Condition category
Infections and Infestations
Date applied
09/07/2020
Date assigned
13/07/2020
Last edited
26/10/2020
Prospective/Retrospective
Retrospectively registered
Overall trial status
Ongoing
Recruitment status
Recruiting

Plain English Summary

Background and study aims
The increasing number of persons diagnosed with a SARS-CoV-2 infection in February and March 2020 and the subsequent Swiss Federal Council's measures had major implications for public life and for the economy. For guidance after these measures have lifted and for future policy decisions on how to minimize the disease and societal burden of SARS-CoV-2 reliable epidemiological data is needed. The knowledge of the nation-wide prevalence of SARS-CoV-2 infection at the level of the population, in different geographical areas and of specific age groups is required. This knowledge will also help prepare future outbreak responses and is important to inform future vaccination strategies.

In a number of Swiss Cantons, studies on the seroprevalence of SARS-CoV-2 antibodies and the extent and duration of immunity are planned or have already started. The interest for such epidemiological studies comes from both Cantonal authorities and scientists who want to learn about the seroprevalence of SARS-CoV-2 antibodies, both in the general population (across age ranges) and in specific groups of persons (e.g. nursing home residents, working in specific sectors of economy, from citizens, etc.).

The scientists of the Swiss School of Public Health (SSPH+) have agreed to coordinate their effort in order to make their data as comparable as possible, to create synergies and reduce redundancies. The goal is to make the studies informative for policy makers on the national and Cantonal level while fully respecting the autonomy of the Cantons and scientists involved. SSPH+ is committed to shed light on the extent of the spread of SARS-CoV-2, as quickly as possible, in Switzerland, and has launched an initiative with the aim of acquiring funding from public and private sources (https://www.corona-immunitas.ch/).

The aim of this study is to determine the extent and nature of infection with SARS-CoV-2 in the general population and in specific subgroup in different Cantons of Switzerland, after the first major wave and in further epidemic phases of SARS-CoV-2, and to contribute to consistent estimates in the Swiss population.

Who can participate?
All persons who are invited to participate in the study (randomly selected participants from the general population and specific sub-populations).

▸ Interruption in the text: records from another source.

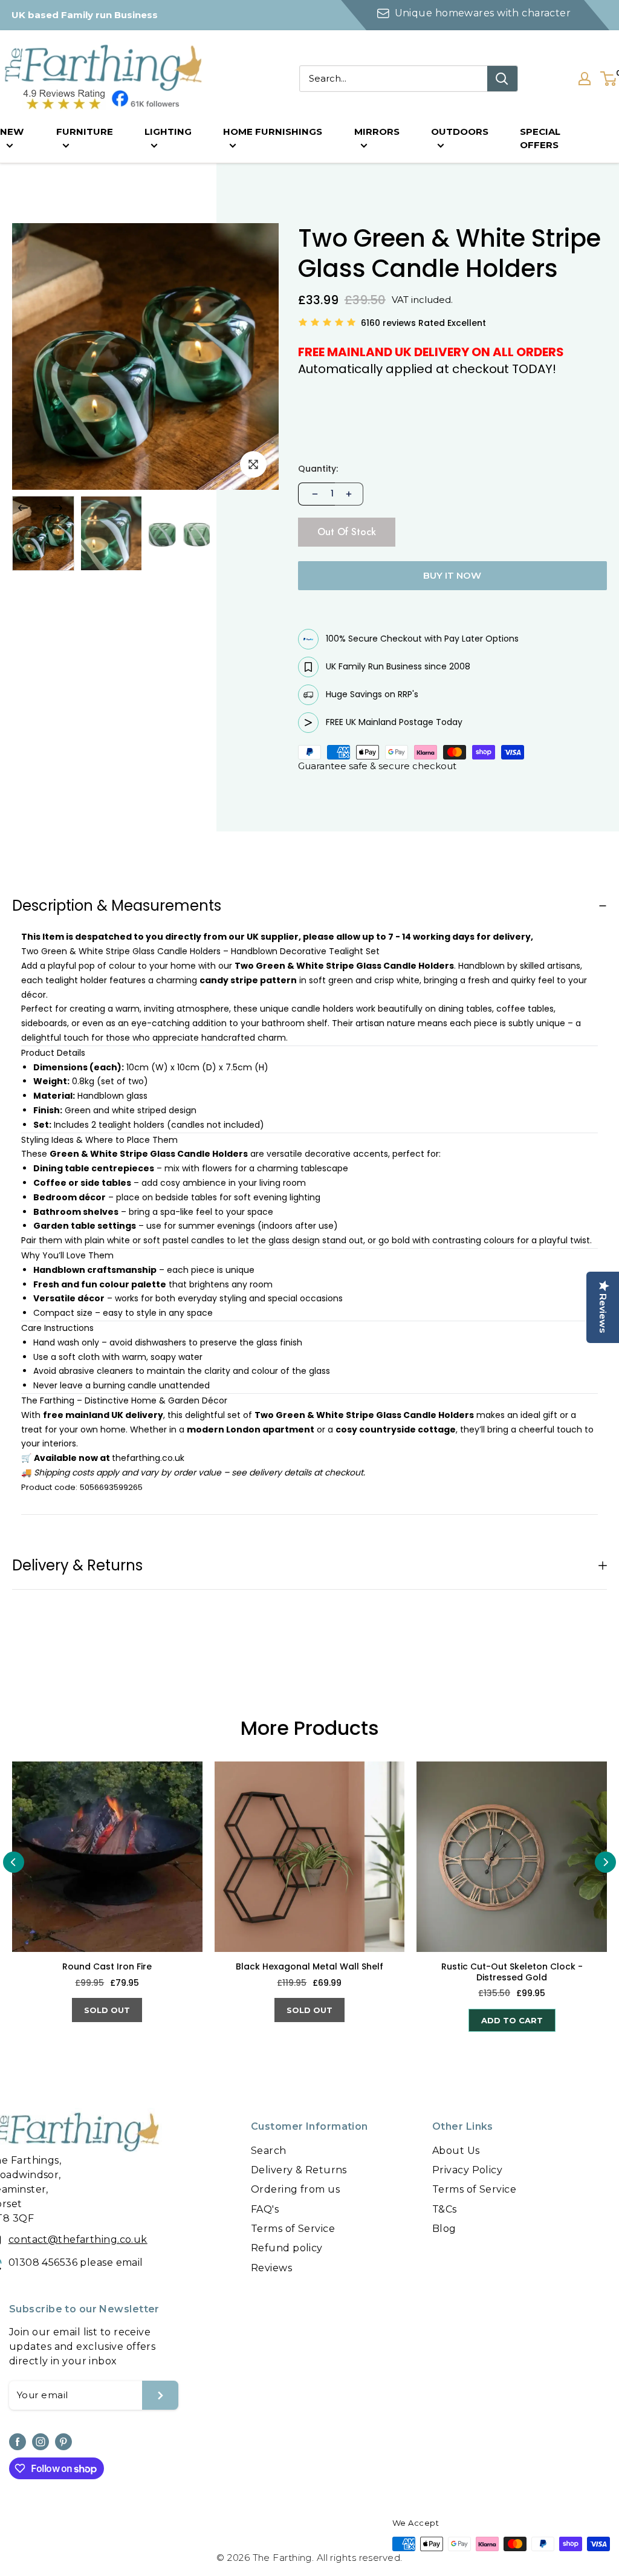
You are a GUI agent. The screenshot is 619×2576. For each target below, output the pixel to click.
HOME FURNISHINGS (272, 131)
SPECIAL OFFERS (540, 138)
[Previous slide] (13, 1862)
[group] (43, 533)
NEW (12, 131)
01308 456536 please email (75, 2262)
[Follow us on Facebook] (17, 2441)
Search (269, 2150)
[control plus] (349, 494)
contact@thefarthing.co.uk (77, 2239)
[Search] (502, 78)
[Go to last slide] (23, 508)
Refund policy (287, 2248)
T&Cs (444, 2209)
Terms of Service (293, 2228)
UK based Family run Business (84, 15)
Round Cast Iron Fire (107, 1967)
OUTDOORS (459, 131)
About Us (456, 2150)
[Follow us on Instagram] (40, 2441)
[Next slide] (57, 508)
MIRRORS (377, 131)
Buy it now (452, 575)
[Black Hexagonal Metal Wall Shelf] (310, 1856)
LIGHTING (168, 131)
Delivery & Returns (299, 2170)
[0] (609, 78)
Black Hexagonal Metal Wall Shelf (309, 1967)
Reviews (271, 2268)
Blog (444, 2228)
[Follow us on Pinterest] (63, 2441)
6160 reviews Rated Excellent (423, 323)
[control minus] (313, 494)
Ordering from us (295, 2189)
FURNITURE (84, 131)
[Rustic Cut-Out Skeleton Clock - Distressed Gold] (511, 1856)
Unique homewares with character (482, 13)
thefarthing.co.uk (148, 1458)
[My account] (584, 78)
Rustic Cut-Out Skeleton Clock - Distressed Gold (512, 1972)
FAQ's (265, 2209)
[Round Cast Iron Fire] (107, 1856)
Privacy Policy (467, 2170)
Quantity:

What does the study involve?
Study participation includes 1) the completion of the baseline questionnaire; 2) the collection of a peripheral blood sample by venipuncture for determination of SARS-CoV-2 antibodies at a study center, a mobile unit or the participant’s home; and 3) the invitation to fill-in a weekly and monthly digital follow-up questionnaire for the next 6 to 12 months.
Specific sub-populatiopns of participants will be re-invited for repeated blood collection for SARS-CoV-2 antibody tests, where the same procedures will be used.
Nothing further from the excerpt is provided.